SYN processing is a known load - and potential overload - on machines. 
That's why it's reasonable to focus on it.

>>         - halves the server connection rate for updated servers
>>         from legacy clients when this option is in use
>
> Eh? The long-run server connection rate will be fractionally decreased
> due to updated clients using extra options (which is your third case
> below), but the instantaneous server connection rate seen by a legacy
> client is unchanged, because it only sends one SYN.

Agreed. I was doing too many of these at once...

>>         - lowers (to some extent, if not halves) the client
>>         connection rate of updated clients to all servers
>>         when this option is in use
>>
>>         - halves (roughly) the server rate for all servers
>>         when this option is in use
>
> Nope. All long-run server rates are reduced by 1/(1+e), where e is the
> fraction of connections using extra options.

the rate for connections when this option is in use is halved - I didn't 
see that the sentence above could be parsed the other way. the overall 
rate depends on the fraction of connections using the option.

>> It also:
>>
>>         - doubles the number of SYNs in the network
>
> Nope. The number of SYNs in the network is inflated by e where e is the
> fraction of connections using extra options.

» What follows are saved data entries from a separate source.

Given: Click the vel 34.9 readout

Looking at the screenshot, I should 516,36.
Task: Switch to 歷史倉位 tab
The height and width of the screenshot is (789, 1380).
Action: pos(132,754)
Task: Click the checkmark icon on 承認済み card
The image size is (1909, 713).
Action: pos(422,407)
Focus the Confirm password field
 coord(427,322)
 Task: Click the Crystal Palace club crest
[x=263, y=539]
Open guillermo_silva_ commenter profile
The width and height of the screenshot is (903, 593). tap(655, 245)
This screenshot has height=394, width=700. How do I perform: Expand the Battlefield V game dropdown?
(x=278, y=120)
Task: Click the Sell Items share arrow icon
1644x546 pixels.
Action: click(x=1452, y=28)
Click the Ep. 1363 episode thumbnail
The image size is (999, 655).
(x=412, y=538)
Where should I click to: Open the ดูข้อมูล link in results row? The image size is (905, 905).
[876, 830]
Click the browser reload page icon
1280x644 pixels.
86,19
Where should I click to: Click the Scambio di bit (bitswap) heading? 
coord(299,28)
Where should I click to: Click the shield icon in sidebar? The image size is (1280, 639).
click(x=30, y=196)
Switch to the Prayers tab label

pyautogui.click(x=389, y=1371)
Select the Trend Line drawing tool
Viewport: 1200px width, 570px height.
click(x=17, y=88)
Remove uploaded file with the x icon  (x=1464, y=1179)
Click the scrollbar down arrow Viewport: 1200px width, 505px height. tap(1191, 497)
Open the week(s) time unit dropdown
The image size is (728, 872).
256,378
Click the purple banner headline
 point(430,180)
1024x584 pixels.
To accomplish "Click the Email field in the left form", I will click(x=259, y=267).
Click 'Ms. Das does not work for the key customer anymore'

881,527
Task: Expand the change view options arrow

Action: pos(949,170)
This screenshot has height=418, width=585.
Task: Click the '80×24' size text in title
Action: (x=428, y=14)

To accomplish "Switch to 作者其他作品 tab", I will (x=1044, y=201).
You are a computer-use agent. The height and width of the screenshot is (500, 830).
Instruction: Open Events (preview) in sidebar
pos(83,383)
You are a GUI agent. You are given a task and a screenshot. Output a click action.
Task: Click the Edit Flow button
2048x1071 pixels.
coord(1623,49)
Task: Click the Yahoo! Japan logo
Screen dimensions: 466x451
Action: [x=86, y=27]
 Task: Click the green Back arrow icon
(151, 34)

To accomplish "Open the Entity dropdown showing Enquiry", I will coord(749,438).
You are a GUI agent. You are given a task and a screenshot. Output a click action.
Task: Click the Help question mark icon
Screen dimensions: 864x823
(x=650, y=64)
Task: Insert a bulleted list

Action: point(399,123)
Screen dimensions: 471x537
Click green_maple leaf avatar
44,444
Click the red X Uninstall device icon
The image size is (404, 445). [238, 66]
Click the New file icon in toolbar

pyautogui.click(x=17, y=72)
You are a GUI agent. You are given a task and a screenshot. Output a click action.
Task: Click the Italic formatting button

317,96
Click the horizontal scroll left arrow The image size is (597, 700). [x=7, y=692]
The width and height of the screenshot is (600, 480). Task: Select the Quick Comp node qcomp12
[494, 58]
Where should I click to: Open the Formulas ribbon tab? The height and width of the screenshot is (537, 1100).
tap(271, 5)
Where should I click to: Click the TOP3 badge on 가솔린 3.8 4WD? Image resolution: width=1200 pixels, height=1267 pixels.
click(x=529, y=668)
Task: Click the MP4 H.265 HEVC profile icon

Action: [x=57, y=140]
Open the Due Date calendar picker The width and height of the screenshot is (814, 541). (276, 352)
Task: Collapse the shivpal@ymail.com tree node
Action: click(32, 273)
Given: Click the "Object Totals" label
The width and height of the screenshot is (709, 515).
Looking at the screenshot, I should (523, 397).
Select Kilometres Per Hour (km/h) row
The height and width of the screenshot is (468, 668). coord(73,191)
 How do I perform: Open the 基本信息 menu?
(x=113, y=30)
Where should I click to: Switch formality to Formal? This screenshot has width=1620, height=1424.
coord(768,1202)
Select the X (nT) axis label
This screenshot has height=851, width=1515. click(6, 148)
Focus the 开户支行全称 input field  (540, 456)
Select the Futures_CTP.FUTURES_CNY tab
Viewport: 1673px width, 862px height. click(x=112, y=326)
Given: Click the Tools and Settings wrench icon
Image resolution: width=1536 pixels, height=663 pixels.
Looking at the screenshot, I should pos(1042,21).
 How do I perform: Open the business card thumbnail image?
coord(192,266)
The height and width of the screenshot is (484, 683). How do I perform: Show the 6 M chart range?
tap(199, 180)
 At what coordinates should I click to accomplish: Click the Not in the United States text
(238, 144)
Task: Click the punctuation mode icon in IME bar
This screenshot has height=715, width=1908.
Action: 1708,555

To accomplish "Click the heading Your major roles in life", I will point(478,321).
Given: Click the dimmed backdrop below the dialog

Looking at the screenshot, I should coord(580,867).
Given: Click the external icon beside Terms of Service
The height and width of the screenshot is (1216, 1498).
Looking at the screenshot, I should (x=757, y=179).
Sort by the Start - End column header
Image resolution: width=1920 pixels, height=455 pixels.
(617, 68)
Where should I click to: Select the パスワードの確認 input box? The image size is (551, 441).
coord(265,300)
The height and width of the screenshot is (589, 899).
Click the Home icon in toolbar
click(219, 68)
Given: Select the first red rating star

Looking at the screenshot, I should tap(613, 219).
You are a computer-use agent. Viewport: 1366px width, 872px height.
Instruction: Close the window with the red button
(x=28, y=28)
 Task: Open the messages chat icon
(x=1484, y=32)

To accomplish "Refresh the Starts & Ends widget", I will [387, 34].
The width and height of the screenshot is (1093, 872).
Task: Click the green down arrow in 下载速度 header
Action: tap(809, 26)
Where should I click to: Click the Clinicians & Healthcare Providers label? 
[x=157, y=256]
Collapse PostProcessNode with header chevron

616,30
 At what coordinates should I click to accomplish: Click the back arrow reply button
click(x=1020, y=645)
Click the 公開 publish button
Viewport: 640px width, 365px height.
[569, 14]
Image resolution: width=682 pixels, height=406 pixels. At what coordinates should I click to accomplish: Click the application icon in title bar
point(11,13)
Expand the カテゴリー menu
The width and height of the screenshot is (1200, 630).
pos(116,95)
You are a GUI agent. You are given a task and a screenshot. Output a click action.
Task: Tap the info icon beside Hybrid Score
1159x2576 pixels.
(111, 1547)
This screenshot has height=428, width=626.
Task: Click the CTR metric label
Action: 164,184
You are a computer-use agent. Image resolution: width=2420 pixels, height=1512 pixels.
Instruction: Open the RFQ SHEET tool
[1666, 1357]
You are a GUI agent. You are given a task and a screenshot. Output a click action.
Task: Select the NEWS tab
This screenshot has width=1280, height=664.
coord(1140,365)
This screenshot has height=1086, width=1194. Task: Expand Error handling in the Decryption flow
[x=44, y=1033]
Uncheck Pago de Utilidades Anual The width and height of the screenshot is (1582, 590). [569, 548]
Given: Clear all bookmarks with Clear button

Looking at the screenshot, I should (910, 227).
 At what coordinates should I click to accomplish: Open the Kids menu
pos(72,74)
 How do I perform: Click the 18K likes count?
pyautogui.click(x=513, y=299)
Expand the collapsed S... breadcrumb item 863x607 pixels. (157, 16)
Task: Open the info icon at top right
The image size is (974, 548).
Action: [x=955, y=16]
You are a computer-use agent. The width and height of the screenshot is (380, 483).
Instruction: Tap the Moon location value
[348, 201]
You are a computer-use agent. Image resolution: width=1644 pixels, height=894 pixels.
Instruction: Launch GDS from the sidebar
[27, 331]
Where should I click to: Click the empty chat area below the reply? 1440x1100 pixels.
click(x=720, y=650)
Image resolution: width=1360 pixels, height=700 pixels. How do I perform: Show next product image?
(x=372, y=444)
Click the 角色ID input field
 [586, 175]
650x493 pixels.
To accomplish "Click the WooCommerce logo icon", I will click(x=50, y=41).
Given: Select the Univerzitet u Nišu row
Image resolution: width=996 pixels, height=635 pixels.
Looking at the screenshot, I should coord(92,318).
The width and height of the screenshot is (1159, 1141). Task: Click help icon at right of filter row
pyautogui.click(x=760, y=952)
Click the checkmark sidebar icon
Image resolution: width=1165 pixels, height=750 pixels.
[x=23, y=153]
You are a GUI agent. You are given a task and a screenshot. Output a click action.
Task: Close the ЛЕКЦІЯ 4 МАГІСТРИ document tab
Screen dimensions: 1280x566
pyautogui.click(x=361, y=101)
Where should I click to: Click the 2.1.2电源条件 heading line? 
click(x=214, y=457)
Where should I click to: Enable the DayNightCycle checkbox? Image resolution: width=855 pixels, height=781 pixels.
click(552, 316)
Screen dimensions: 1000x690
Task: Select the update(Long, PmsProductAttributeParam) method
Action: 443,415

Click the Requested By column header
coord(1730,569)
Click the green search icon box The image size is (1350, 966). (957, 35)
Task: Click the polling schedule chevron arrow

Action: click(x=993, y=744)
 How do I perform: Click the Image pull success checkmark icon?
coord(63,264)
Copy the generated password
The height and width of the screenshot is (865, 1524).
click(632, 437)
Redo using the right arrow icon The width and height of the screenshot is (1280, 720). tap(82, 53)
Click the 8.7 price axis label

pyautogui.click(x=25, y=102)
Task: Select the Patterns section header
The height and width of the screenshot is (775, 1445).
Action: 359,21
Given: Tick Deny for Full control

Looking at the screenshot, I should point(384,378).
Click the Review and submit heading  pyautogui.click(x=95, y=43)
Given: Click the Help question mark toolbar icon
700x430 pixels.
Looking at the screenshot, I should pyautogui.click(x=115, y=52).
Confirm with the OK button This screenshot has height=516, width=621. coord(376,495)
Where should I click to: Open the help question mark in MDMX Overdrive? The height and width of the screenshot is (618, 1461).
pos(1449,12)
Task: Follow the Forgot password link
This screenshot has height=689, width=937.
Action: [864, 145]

You keep bringing this up - I don't like a solution that should be used 
only a little. If it works, we should assume it works everywhere all the 
time.

>>         - susceptible to lack of fate-sharing problems, e.g.,
>>         if the two SYNs experience different firewall configurations
>
> Nope. It's fairer to say it's potentially susceptible to second-order
> fate-sharing problems like your firewall example (the first-order fate
> sharing problems have been addressed).

I have no idea why you think firewalls are a second-order fate-sharing, 
or what that even means. Fate sharing means fate is shared. When fate is 
not shared by the SYNs, this method has problems. There's no mechanism 
to recover the missing D-SYN or C-SYN.

>>         - reduces the space available for fit_opt due to the need
>>         for the conn_id even in the fall-back D-SYN, which means
>>         less option space in the SYNs for fall-back connections
>
> Yup.
>
>
>>         the conn_id which may need to be very large because it
>>         needs to be unique per source port and source IP address
>>         because that information is lost during NAT translation
>
> Given many NATs will typically make the src IPs of both SYNs the same, I
> suggest a larger conn_id should be a fall-back option for the client,
> not a default.

Multiple NATs are quite common - carrier grade NATs in the net, and user 
NATs at the home WIFI point.

Any multiple-NAT, or any path through even a single carrier-grade NAT 
will end up potentially un-doing or over-doing source IP overlap, 
creating false positives and false negatives that break this mechanism.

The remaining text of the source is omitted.